● Action item: Each line of the data must be copied exactly.

● Source data:
◇ ◇ ◇ ◇ ◇ ◇ ◇

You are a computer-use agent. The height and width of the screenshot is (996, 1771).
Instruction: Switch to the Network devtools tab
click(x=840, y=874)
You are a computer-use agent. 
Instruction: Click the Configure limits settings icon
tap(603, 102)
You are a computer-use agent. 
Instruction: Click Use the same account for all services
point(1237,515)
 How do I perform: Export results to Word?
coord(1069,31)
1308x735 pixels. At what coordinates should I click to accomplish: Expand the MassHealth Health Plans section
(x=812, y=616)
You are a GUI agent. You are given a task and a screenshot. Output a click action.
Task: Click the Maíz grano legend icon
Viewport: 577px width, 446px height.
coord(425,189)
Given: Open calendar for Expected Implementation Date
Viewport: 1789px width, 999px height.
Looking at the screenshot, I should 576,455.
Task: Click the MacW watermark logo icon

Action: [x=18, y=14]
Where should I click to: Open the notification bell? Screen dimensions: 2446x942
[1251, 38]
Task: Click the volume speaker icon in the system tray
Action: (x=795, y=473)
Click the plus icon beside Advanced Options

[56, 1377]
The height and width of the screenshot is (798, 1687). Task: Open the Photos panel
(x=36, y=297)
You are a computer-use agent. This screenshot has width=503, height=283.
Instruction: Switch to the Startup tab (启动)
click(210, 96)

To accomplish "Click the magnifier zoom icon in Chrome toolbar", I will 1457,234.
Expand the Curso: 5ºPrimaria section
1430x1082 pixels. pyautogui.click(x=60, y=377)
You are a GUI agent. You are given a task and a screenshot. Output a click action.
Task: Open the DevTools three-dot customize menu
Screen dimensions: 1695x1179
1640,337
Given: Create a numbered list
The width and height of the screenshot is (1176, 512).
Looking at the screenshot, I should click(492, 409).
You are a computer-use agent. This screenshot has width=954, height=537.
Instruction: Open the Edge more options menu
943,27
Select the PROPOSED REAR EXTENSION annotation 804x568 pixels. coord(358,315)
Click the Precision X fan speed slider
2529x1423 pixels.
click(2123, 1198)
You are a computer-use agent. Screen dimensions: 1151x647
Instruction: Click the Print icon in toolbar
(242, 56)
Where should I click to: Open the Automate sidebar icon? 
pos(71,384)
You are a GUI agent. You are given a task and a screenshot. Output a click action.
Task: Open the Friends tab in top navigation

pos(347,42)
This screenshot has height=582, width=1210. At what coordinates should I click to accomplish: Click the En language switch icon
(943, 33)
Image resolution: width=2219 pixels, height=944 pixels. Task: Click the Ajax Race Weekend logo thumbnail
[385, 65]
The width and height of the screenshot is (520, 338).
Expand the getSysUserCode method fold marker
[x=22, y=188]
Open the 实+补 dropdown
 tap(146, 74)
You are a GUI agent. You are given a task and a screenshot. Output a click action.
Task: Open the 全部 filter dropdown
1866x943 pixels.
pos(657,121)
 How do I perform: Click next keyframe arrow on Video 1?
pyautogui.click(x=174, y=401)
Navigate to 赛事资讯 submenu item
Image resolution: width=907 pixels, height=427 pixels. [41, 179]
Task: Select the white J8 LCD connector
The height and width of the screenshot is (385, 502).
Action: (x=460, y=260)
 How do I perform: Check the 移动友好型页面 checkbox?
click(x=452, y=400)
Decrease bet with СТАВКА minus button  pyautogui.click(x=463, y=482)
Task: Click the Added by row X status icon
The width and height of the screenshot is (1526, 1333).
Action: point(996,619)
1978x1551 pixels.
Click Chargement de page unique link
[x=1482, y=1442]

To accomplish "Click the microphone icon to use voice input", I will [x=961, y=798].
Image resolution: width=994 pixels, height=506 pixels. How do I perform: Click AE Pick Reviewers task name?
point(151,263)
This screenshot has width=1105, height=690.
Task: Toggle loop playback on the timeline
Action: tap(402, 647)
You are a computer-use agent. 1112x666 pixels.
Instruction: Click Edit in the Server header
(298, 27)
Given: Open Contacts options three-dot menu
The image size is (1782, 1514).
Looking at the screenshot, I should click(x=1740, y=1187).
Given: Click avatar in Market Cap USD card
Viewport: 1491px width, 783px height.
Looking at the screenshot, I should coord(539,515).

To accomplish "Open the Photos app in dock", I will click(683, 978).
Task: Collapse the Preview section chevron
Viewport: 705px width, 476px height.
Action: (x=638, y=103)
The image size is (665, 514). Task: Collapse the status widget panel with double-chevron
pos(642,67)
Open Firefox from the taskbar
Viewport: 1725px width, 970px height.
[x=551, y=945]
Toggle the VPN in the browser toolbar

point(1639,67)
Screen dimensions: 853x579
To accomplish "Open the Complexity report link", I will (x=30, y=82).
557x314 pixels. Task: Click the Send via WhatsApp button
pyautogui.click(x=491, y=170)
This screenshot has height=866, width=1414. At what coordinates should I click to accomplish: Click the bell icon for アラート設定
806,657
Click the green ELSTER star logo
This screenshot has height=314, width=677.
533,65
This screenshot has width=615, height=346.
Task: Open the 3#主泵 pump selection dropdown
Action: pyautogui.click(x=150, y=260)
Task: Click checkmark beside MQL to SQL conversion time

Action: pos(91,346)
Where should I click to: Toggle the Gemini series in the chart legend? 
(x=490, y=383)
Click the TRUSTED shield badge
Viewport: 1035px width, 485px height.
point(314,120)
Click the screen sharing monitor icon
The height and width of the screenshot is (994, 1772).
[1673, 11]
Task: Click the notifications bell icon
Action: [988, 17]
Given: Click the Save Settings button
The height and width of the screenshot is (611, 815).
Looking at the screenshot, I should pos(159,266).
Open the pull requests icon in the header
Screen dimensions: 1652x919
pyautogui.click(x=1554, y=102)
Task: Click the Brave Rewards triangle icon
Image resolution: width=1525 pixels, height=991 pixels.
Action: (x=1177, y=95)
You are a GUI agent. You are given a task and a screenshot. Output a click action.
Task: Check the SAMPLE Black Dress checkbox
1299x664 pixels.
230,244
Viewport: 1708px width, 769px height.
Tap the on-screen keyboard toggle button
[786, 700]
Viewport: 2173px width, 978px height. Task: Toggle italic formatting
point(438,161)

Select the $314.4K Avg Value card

◇ ◇ ◇ ◇ ◇ ◇ ◇

● Output of the exercise:
You are a computer-use agent. The height and width of the screenshot is (996, 1771).
Instruction: Switch to the Network devtools tab
click(x=840, y=874)
You are a computer-use agent. 
Instruction: Click the Configure limits settings icon
tap(603, 102)
You are a computer-use agent. 
Instruction: Click Use the same account for all services
point(1237,515)
 How do I perform: Export results to Word?
coord(1069,31)
1308x735 pixels. At what coordinates should I click to accomplish: Expand the MassHealth Health Plans section
(x=812, y=616)
You are a GUI agent. You are given a task and a screenshot. Output a click action.
Task: Click the Maíz grano legend icon
Viewport: 577px width, 446px height.
coord(425,189)
Given: Open calendar for Expected Implementation Date
Viewport: 1789px width, 999px height.
Looking at the screenshot, I should 576,455.
Task: Click the MacW watermark logo icon

Action: [x=18, y=14]
Where should I click to: Open the notification bell? Screen dimensions: 2446x942
[1251, 38]
Task: Click the volume speaker icon in the system tray
Action: (x=795, y=473)
Click the plus icon beside Advanced Options

[56, 1377]
The height and width of the screenshot is (798, 1687). Task: Open the Photos panel
(x=36, y=297)
You are a computer-use agent. This screenshot has width=503, height=283.
Instruction: Switch to the Startup tab (启动)
click(210, 96)

To accomplish "Click the magnifier zoom icon in Chrome toolbar", I will 1457,234.
Expand the Curso: 5ºPrimaria section
1430x1082 pixels. pyautogui.click(x=60, y=377)
You are a GUI agent. You are given a task and a screenshot. Output a click action.
Task: Open the DevTools three-dot customize menu
Screen dimensions: 1695x1179
1640,337
Given: Create a numbered list
The width and height of the screenshot is (1176, 512).
Looking at the screenshot, I should click(492, 409).
You are a computer-use agent. This screenshot has width=954, height=537.
Instruction: Open the Edge more options menu
943,27
Select the PROPOSED REAR EXTENSION annotation 804x568 pixels. coord(358,315)
Click the Precision X fan speed slider
2529x1423 pixels.
click(2123, 1198)
You are a computer-use agent. Screen dimensions: 1151x647
Instruction: Click the Print icon in toolbar
(242, 56)
Where should I click to: Open the Automate sidebar icon? 
pos(71,384)
You are a GUI agent. You are given a task and a screenshot. Output a click action.
Task: Open the Friends tab in top navigation

pos(347,42)
This screenshot has height=582, width=1210. At what coordinates should I click to accomplish: Click the En language switch icon
(943, 33)
Image resolution: width=2219 pixels, height=944 pixels. Task: Click the Ajax Race Weekend logo thumbnail
[385, 65]
The width and height of the screenshot is (520, 338).
Expand the getSysUserCode method fold marker
[x=22, y=188]
Open the 实+补 dropdown
 tap(146, 74)
You are a GUI agent. You are given a task and a screenshot. Output a click action.
Task: Open the 全部 filter dropdown
1866x943 pixels.
pos(657,121)
 How do I perform: Click next keyframe arrow on Video 1?
pyautogui.click(x=174, y=401)
Navigate to 赛事资讯 submenu item
Image resolution: width=907 pixels, height=427 pixels. [41, 179]
Task: Select the white J8 LCD connector
The height and width of the screenshot is (385, 502).
Action: (x=460, y=260)
 How do I perform: Check the 移动友好型页面 checkbox?
click(x=452, y=400)
Decrease bet with СТАВКА minus button  pyautogui.click(x=463, y=482)
Task: Click the Added by row X status icon
The width and height of the screenshot is (1526, 1333).
Action: point(996,619)
1978x1551 pixels.
Click Chargement de page unique link
[x=1482, y=1442]

To accomplish "Click the microphone icon to use voice input", I will [x=961, y=798].
Image resolution: width=994 pixels, height=506 pixels. How do I perform: Click AE Pick Reviewers task name?
point(151,263)
This screenshot has width=1105, height=690.
Task: Toggle loop playback on the timeline
Action: tap(402, 647)
You are a computer-use agent. 1112x666 pixels.
Instruction: Click Edit in the Server header
(298, 27)
Given: Open Contacts options three-dot menu
The image size is (1782, 1514).
Looking at the screenshot, I should click(x=1740, y=1187).
Given: Click avatar in Market Cap USD card
Viewport: 1491px width, 783px height.
Looking at the screenshot, I should coord(539,515).

To accomplish "Open the Photos app in dock", I will click(683, 978).
Task: Collapse the Preview section chevron
Viewport: 705px width, 476px height.
Action: (x=638, y=103)
The image size is (665, 514). Task: Collapse the status widget panel with double-chevron
pos(642,67)
Open Firefox from the taskbar
Viewport: 1725px width, 970px height.
[x=551, y=945]
Toggle the VPN in the browser toolbar

point(1639,67)
Screen dimensions: 853x579
To accomplish "Open the Complexity report link", I will (x=30, y=82).
557x314 pixels. Task: Click the Send via WhatsApp button
pyautogui.click(x=491, y=170)
This screenshot has height=866, width=1414. At what coordinates should I click to accomplish: Click the bell icon for アラート設定
806,657
Click the green ELSTER star logo
This screenshot has height=314, width=677.
533,65
This screenshot has width=615, height=346.
Task: Open the 3#主泵 pump selection dropdown
Action: pyautogui.click(x=150, y=260)
Task: Click checkmark beside MQL to SQL conversion time

Action: pos(91,346)
Where should I click to: Toggle the Gemini series in the chart legend? 
(x=490, y=383)
Click the TRUSTED shield badge
Viewport: 1035px width, 485px height.
point(314,120)
Click the screen sharing monitor icon
The height and width of the screenshot is (994, 1772).
[1673, 11]
Task: Click the notifications bell icon
Action: [988, 17]
Given: Click the Save Settings button
The height and width of the screenshot is (611, 815).
Looking at the screenshot, I should pos(159,266).
Open the pull requests icon in the header
Screen dimensions: 1652x919
pyautogui.click(x=1554, y=102)
Task: Click the Brave Rewards triangle icon
Image resolution: width=1525 pixels, height=991 pixels.
Action: (x=1177, y=95)
You are a GUI agent. You are given a task and a screenshot. Output a click action.
Task: Check the SAMPLE Black Dress checkbox
1299x664 pixels.
230,244
Viewport: 1708px width, 769px height.
Tap the on-screen keyboard toggle button
[786, 700]
Viewport: 2173px width, 978px height. Task: Toggle italic formatting
point(438,161)

Select the $314.4K Avg Value card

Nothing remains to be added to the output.